* What needs to be done *
Carry on the account of how the Mercedarians gathered alms to ransom captives, picking up after its final sentence.

* Document text *
>>>>

The great novelty which Peter Nolasco introduced into this system was for him and his brothers to stay behind as hostages in Moorish lands to guarantee the amount of money that had been agreed upon for the ransom of the captives who had already returned to Christian lands and kingdoms as free people.

Collection of Alms for Redemption

By virtue of his profession, every brother became an authentic beggar for redemption. He was assigned part of the territory close to his house so that only the designated religious would collect alms in that area. In these cases, the houses or encomiendas were left in the care of the donates.

The alms did not only include cash but also goods and other material means which made redemption possible. Very early, the Order found an original way of encouraging people’s help for captives. The redeeming brother along with redeemed captives would travel through cities and towns preaching the next redemption and collecting alms for the churches. After this was done, the captives had their beards shaved, their hair cut, they were provided with clothes, given an allowance for the journey and they were dismissed to go back to their lands “in joy and gladness.”

Another way of raising money consisted in strategically placing money boxes, poor boxes and bags in churches, crossroads, porches (today we would say stock exchange), mills and furnaces.

Peter Nolasco also channeled the collaboration of lay people in alms collecting by using people sensitive to the problem of captivity. They entered in the service of the Order as volunteers or under contract. They were called collectors and when they were carrying out their roles, they had to wear white clothes.

Lay Mercedarian associations organized in the Association of the Alms of the Captives were also established by Peter Nolasco, They were other efficacious collaborators in this difficult redemptive ministry. They cooperated with the brothers at the Saint Eulalia Hospital and they were an auxiliary, efficient means of collecting alms for redemption. These associations, forerunners of the present association, were established in the most important cities of the kingdom.

<<<<

* Dataset excerpts *
>>>>

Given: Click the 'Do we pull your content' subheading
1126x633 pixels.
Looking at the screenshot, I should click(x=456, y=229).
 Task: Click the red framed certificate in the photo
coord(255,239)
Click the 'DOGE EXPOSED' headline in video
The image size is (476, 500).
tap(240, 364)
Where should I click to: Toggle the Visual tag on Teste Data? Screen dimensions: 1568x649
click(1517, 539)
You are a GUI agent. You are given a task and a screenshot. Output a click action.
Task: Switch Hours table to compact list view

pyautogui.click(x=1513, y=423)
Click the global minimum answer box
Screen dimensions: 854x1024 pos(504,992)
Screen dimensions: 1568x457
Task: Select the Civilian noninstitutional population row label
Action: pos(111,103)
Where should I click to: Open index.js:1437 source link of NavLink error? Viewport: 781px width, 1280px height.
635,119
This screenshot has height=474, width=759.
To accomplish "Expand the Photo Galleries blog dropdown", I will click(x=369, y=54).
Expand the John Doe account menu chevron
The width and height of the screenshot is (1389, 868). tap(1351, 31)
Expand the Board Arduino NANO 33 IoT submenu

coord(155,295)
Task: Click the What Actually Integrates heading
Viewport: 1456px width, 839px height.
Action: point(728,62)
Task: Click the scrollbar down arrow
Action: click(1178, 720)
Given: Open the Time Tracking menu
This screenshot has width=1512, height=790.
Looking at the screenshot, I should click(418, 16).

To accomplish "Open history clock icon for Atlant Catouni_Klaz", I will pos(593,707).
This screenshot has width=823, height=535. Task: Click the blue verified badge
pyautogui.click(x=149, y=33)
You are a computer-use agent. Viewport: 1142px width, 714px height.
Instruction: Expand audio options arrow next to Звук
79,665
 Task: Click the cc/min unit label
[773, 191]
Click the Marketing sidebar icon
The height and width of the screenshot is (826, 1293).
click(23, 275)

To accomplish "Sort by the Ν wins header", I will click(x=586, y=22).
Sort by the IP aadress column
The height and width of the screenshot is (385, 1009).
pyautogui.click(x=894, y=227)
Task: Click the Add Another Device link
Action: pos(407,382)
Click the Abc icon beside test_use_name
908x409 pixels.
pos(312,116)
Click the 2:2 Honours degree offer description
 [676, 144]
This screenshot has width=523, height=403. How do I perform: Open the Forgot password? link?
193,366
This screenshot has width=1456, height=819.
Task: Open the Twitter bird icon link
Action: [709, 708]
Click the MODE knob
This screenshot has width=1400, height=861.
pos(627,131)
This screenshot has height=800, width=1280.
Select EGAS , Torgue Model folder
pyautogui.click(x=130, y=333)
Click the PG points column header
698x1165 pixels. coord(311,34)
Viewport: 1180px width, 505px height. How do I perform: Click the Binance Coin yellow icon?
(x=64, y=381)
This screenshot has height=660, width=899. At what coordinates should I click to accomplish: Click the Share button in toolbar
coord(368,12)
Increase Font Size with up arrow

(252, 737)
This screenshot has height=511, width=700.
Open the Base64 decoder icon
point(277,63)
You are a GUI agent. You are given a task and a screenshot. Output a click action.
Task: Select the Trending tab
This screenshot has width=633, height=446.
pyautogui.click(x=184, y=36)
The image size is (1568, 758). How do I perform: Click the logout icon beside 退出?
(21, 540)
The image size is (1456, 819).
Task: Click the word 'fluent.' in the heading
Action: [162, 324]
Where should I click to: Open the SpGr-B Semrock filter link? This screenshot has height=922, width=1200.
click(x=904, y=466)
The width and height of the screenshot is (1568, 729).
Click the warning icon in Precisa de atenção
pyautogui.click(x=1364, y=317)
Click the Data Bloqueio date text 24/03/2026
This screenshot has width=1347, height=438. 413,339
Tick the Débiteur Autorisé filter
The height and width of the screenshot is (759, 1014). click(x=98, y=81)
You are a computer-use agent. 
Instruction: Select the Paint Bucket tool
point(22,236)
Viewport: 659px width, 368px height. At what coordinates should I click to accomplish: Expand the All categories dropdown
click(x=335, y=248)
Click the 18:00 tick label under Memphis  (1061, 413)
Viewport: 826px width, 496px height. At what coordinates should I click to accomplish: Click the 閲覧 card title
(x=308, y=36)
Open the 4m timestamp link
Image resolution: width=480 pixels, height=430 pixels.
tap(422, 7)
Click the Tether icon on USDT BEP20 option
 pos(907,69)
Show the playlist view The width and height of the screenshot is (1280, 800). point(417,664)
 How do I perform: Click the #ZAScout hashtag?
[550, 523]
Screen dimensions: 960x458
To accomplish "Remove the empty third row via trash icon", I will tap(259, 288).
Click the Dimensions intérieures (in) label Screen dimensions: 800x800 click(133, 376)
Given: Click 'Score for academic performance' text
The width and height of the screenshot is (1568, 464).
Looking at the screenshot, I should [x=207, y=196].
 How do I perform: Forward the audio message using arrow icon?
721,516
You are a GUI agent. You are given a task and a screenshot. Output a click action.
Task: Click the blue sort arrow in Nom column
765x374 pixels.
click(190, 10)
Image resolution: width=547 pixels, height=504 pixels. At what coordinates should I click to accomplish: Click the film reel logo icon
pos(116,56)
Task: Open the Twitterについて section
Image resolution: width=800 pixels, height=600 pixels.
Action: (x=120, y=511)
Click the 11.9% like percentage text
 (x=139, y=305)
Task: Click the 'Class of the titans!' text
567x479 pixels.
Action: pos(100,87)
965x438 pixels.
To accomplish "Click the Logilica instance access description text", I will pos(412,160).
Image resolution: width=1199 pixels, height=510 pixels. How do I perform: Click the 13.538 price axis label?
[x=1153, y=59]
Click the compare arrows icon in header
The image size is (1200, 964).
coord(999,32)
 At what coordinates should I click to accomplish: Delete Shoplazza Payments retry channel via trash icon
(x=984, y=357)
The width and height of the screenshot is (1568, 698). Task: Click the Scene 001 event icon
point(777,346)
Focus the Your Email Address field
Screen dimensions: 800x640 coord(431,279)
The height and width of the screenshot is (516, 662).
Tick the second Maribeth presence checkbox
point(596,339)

<<<<

* Result *
Redemption Fund

Since the alms collected varied greatly, the Order created the Redemption Fund with amounts which came from more stable and more permanent sources. These were the legacies, responses and all the possessions of the Order.

Testamentary legacies for captives were frequent in the thirteenth century even though the amount was not high.

Responses were the fixed quotas which every house of the Order had to give yearly to the redemption fund. This fixed contribution was arranged by Master Peter Nolasco.

Finally, all the possessions of the Order, as determined by the Founder who had invested all his own and his companions’ assets in the redemption of captives, were always at the disposal of the poor who needed redemption. This explains that on more than one occasion, chalices and ciboria of Mercedarian churches were sold in order to redeem captives in danger of losing their faith.

Naturally, the Order established strict control over all the wealth and the goods assigned to the redemption of captives and, with severe penalties, it prohibited investing in other things of what had been collected for redemption.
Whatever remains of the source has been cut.